AbbVie’s medical aesthetics division Allergan may not get the makeover it was counting on this year if the Federal Trade Commission (FTC) has anything to say about it.
The FTC has asked Allergan to submit additional information about its plan to buy devicemaker Soliton, according to documents Soliton filed with the Securities and Exchange Commission (SEC) on Aug. 6. The so-called “second request” indicates the FTC is launching a deeper probe than its standard review of merger proposals, sparked by potential antitrust concerns.
The second request comes nearly three months after Allergan announced its agreement to buy Soliton. At the time, the AbbVie subsidiary—which makes aesthetics-focused drugs and devices, including flagship product Botox—laid out plans to pay $550 million for Soliton and its FDA-cleared Resonic device, which emits acoustic shock waves to remove cellulite and tattoos.
The deal would see Allergan shell out $22.60 in cash for each of Soliton’s outstanding shares, about a 25% bump over the company’s stock price at the time.
Though its shares proceeded to rise almost to that level in the months after the merger announcement, the FTC move has now changed that. When the market opened this week after the agency’s second request, Soliton’s stock had dropped to $21.24, its lowest point since the buyout plans emerged. AbbVie’s stock, meanwhile, remained largely unaffected by the agency probe.
The FTC said earlier this year that it would be reconsidering its reviews of certain mergers. It pointed to pharma deals as one particular type under its microscope, with acting FTC Chairwoman Rebecca Kelly Slaughter citing AbbVie’s $63 billion acquisition of Allergan as one of the recent megamergers that inspired the heightened scrutiny.
According to Soliton’s 8-K filing, after both it and AbbVie submitted the required forms in June notifying the FTC and the U.S. Justice Department of their intent to combine, they engaged in “informal discussions” with the FTC. Ultimately, the companies voluntarily agreed to give the agency more time to review the merger, the filing said.
To do so, AbbVie withdrew its original merger notice and refiled it July 7. After the standard 30-day review period ended, however, the FTC still wasn’t ready to sign off on the merger, prompting its second request.

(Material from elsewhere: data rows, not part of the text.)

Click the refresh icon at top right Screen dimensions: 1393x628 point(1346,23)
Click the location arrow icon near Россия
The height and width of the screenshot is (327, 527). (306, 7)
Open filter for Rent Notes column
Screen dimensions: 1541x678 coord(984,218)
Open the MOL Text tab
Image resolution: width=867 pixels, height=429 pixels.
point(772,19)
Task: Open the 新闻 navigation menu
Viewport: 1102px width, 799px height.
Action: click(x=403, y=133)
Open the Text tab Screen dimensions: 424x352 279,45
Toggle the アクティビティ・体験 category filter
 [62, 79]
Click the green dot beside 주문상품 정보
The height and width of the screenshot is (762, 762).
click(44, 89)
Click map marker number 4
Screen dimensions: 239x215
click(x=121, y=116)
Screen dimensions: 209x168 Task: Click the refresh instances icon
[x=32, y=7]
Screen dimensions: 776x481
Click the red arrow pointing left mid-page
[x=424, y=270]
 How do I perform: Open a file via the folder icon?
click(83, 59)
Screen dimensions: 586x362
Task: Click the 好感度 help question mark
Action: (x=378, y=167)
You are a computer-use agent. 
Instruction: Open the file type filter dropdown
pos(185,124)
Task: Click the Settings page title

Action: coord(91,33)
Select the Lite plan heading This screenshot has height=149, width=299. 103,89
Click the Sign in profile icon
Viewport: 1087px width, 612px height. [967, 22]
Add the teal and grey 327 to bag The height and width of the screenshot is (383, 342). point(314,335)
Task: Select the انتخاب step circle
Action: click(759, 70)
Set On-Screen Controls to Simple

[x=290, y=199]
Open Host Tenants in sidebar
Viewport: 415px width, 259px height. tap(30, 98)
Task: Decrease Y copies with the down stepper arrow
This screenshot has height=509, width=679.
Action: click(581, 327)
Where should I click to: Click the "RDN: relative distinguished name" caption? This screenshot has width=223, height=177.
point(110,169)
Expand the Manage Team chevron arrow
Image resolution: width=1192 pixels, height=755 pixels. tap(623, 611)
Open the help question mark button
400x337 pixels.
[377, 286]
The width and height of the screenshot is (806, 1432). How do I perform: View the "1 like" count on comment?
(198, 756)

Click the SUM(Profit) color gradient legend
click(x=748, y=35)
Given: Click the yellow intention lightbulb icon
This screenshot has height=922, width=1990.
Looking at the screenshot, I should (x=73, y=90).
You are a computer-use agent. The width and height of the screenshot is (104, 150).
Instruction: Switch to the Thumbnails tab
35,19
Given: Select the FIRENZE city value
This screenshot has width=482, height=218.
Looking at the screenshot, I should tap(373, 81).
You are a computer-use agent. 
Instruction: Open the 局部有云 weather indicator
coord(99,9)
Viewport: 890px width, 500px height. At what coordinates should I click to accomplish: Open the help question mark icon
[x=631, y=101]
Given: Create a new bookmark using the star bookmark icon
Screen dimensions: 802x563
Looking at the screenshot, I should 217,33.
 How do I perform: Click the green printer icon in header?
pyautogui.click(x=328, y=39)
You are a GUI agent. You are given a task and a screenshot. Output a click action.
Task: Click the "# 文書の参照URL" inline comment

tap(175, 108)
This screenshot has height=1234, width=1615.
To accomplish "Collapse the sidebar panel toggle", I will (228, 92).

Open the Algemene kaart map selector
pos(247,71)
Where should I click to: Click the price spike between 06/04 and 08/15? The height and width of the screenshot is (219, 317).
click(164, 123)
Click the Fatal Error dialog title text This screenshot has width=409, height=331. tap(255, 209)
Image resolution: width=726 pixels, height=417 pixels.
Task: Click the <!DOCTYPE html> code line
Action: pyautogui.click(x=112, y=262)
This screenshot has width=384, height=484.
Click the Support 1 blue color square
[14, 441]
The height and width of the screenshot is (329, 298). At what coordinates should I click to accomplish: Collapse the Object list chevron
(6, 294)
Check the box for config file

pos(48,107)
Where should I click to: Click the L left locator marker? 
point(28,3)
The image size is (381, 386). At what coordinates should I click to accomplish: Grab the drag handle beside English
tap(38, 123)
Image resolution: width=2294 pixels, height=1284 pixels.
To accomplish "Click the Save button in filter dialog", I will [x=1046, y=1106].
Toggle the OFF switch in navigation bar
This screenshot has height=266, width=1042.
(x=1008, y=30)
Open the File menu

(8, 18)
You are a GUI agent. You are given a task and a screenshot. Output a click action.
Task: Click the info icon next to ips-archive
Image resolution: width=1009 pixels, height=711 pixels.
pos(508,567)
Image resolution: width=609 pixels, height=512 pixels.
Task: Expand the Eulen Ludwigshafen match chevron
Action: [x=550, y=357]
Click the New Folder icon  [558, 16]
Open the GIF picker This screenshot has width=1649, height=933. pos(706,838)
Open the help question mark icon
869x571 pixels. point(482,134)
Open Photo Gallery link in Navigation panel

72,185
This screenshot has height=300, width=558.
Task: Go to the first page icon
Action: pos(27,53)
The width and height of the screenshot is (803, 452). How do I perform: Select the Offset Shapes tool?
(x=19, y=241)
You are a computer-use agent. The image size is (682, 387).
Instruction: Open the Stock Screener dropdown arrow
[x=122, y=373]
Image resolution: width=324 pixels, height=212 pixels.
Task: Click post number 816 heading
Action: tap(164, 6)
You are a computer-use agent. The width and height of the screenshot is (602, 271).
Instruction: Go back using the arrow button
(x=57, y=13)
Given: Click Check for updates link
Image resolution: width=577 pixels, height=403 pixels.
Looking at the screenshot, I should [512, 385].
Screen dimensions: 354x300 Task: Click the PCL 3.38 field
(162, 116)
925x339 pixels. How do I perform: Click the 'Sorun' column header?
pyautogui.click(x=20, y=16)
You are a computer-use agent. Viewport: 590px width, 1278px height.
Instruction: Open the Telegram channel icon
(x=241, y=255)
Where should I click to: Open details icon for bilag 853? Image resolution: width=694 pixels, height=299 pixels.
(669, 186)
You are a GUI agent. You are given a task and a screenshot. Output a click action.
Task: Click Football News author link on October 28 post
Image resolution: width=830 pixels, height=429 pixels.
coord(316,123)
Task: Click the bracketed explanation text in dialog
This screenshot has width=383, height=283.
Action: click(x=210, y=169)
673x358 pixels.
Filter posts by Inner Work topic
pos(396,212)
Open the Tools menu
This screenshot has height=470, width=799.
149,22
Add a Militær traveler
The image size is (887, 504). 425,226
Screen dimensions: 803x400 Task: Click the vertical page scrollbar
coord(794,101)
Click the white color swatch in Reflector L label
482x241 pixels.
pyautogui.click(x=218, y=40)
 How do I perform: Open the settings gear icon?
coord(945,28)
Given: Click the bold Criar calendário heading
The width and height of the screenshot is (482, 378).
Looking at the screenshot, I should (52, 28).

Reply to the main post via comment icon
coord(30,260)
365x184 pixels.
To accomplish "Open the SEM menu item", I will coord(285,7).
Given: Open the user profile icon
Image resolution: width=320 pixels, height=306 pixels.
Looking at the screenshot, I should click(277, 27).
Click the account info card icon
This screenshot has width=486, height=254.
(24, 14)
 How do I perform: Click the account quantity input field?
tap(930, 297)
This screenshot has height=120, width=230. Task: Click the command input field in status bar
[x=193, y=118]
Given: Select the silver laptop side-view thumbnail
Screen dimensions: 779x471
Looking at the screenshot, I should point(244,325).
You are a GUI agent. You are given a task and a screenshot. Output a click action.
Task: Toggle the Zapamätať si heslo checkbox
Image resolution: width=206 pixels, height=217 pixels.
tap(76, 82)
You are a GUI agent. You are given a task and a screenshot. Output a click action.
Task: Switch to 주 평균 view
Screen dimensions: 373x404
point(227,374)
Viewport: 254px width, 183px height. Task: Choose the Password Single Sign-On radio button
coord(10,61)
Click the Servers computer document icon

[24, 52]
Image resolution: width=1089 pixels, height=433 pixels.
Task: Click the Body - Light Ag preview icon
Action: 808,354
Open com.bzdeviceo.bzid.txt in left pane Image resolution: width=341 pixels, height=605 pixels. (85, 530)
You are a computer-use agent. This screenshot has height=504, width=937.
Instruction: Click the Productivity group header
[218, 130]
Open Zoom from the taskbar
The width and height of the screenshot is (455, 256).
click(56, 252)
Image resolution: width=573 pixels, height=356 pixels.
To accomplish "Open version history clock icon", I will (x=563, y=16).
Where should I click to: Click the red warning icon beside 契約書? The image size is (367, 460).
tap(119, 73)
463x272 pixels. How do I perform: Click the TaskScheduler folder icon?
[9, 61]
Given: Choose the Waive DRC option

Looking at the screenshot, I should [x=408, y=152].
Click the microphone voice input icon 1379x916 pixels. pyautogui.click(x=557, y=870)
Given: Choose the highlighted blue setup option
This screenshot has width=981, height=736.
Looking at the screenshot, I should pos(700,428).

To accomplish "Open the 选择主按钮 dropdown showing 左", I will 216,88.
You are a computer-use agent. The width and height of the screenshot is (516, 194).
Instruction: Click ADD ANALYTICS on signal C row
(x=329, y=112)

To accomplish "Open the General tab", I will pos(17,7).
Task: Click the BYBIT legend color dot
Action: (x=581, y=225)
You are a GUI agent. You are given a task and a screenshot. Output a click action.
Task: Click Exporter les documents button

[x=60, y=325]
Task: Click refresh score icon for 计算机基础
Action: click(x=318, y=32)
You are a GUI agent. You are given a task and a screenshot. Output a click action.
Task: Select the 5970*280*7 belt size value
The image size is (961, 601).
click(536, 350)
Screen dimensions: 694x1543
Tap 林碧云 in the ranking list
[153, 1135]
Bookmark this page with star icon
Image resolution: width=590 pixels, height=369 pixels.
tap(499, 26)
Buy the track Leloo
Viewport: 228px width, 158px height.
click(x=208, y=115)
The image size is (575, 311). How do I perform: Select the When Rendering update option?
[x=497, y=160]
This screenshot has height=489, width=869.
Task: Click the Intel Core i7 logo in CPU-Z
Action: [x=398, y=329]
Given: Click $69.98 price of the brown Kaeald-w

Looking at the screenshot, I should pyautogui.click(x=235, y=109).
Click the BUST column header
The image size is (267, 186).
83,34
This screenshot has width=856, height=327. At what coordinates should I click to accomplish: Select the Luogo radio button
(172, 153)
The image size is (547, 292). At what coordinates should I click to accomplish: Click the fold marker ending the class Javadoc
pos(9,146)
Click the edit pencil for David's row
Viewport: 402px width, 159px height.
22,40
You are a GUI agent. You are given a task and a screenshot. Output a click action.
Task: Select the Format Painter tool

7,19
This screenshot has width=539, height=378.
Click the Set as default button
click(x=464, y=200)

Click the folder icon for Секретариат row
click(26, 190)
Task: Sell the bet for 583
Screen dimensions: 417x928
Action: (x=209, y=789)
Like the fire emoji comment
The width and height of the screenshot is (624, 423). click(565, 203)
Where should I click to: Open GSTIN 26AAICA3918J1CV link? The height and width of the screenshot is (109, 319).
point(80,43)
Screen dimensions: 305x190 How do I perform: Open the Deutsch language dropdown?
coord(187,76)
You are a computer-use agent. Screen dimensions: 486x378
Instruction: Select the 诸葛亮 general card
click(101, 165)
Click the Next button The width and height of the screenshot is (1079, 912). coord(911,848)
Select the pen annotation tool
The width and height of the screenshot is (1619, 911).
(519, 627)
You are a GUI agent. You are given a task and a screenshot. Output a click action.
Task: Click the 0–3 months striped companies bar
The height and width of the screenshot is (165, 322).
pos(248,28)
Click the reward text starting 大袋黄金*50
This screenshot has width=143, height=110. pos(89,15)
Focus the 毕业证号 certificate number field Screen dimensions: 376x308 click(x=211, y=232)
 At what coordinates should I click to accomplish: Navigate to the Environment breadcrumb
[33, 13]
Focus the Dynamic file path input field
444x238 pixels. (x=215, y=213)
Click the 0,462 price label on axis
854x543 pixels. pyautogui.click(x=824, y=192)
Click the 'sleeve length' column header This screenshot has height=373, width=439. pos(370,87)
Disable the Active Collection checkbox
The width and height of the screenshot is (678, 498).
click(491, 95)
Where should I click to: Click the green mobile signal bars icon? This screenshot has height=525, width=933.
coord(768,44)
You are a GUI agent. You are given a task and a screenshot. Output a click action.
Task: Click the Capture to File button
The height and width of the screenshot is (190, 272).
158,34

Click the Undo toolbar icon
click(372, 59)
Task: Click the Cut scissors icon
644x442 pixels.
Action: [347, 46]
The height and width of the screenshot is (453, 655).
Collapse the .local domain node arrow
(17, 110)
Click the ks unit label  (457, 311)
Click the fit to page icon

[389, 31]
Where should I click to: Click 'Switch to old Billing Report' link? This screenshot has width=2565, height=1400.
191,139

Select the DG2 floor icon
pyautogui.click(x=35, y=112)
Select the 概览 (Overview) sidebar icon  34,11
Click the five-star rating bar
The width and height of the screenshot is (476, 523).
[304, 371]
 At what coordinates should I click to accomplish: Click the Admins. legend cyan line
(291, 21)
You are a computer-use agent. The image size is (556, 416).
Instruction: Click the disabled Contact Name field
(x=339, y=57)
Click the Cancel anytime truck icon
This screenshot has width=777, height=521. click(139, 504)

That will extend the review period another 30 days, beginning after AbbVie and Soliton submit any additional information and documents requested by the FTC.
In the SEC filing, Soliton noted that it and AbbVie “continue to work cooperatively with the FTC staff in its review of the proposed transaction” and said the companies are still sticking to their original timeline for the merger, which they expect to close in the second half of this year.
Still, the majority of second requests result in further legal challenges, according to agency data. From 2015 to 2019—the most recently reported data—between 62% and 89% of second requests led to challenged transactions.
The renewed 30-day review period could end in a handful of ways: The FTC may be satisfied by the additional submitted information and end the probe; AbbVie and Soliton could voluntarily agree to extend the review period once again; or the antitrust watchdog might decide to pursue a legal injunction to stop the merger from happening if it determines the acquisition would violate antitrust laws.
The last of those options is extremely rare—representing less than 1.9% of proposed mergers in fiscal year 2019—but does occur, as evidenced by the ongoing legal challenge to Illumina’s $8 billion plan to acquire cancer blood test developer Grail.